Enfin, le 4 novembre, un mot de Neumann lui a appris l'heureuse nouvelle: «Il me dit que tous les tiens étaient au spectacle, pendant que tu en augmentais le nombre chez toi... Je te l'avais dit, mon amie, que tu accoucherais heureusement; je l'ai voulu ainsi et il arrive rarement du mal à mes amis[ [447]

L'année 1819 se termina, au milieu de ces préoccupations de tout genre, sans que les deux amants aient pu se rejoindre. Ce bonheur, si ardemment désiré, devait encore leur échapper en 1820.

Le prince de Metternich dut consacrer les premiers mois du nouvel an aux conférences de Vienne; mais, au moment même où sa politique y triomphait, où il s'apprêtait à signer l'acte final, il était cruellement frappé.

Une grande douleur venait lui faire oublier pour un instant sa passion lointaine. Le 6 mai, il perdait sa fille Clémentine.

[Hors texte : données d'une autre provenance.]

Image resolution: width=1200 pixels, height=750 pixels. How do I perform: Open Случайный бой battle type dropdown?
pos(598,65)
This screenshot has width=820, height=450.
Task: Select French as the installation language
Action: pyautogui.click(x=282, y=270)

Elle était la première de ses enfants qu'il voyait disparaître en pleine adolescence. Ses lettres de cette époque expriment une profonde douleur: «Elle semblait destinée à un avenir heureux, écrivait-il, par ses qualités douces et aimables. C'est une fleur qui s'est effeuillée au moment d'éclore, et elle a eu de commun avec les fleurs de ne pas résister aux aquilons. Tous les médecins sont d'accord que, sans le terrible hiver que nous avons eu, elle vivrait[ [448]

Des excursions en Bohême, à Cobourg, dans ses propriétés de Kœnigswart, les soucis que lui causait le soulèvement naissant de Naples menèrent M. de Metternich jusqu'au mois de juillet 1820. A ce moment, une nouvelle catastrophe l'atteignit. Sa fille aînée, mariée au comte Joseph Esterhazy et dont il avait si souvent parlé à Mme de Lieven, succombait le 20 juillet au mal mystérieux qui déjà avait emporté sa sœur. Il faut écouter le père pleurer: «Je me rue au devoir comme le désespéré se rue sur des batteries ennemies; je ne vis plus pour sentir, mais pour agir... Comme j'ai aimé cette enfant! Elle, de son côté, m'aimait plus qu'un père. Depuis de longues années, elle était ma meilleure amie[ [449]

M. de Metternich dut à ce moment se séparer de sa femme et des trois enfants qui lui restaient. Tous avaient la poitrine délicate. Redoutant pour eux le climat de Vienne, ne pouvant songer à l'Italie ni à l'Allemagne, fermées aux siens par leurs crises intérieures, le prince envoya sa famille chercher à Paris un ciel moins meurtrier. Cette séparation fut pour lui un nouveau calvaire[ [450].

Il dut cependant s'arracher à ses larmes, cherchant, selon sa propre expression, un refuge dans son devoir[ [451]. De même que la politique d'intervention avait amené les conférences de Carlsbad et de Vienne contre l'Allemagne en rébellion, de même elle provoquait celle de Troppau contre la révolution napolitaine. A ce congrès succéda celui de Laybach, qui tint le prince éloigné de Vienne jusqu'au mois de mai 1821.

Mme de Lieven, de son côté, n'avait pu quitter l'Angleterre pendant cette triste année 1820. Il y avait déjà plus de deux ans qu'elle n'avait vu son ami. 1821 lui réservait cette grande joie. Le hasard, ce dieu des amoureux, allait, au moment où elle s'y attendait le moins, opérer la réunion tant désirée et tant attendue.

A l'automne, le nouveau roi d'Angleterre se rendit à Hanovre.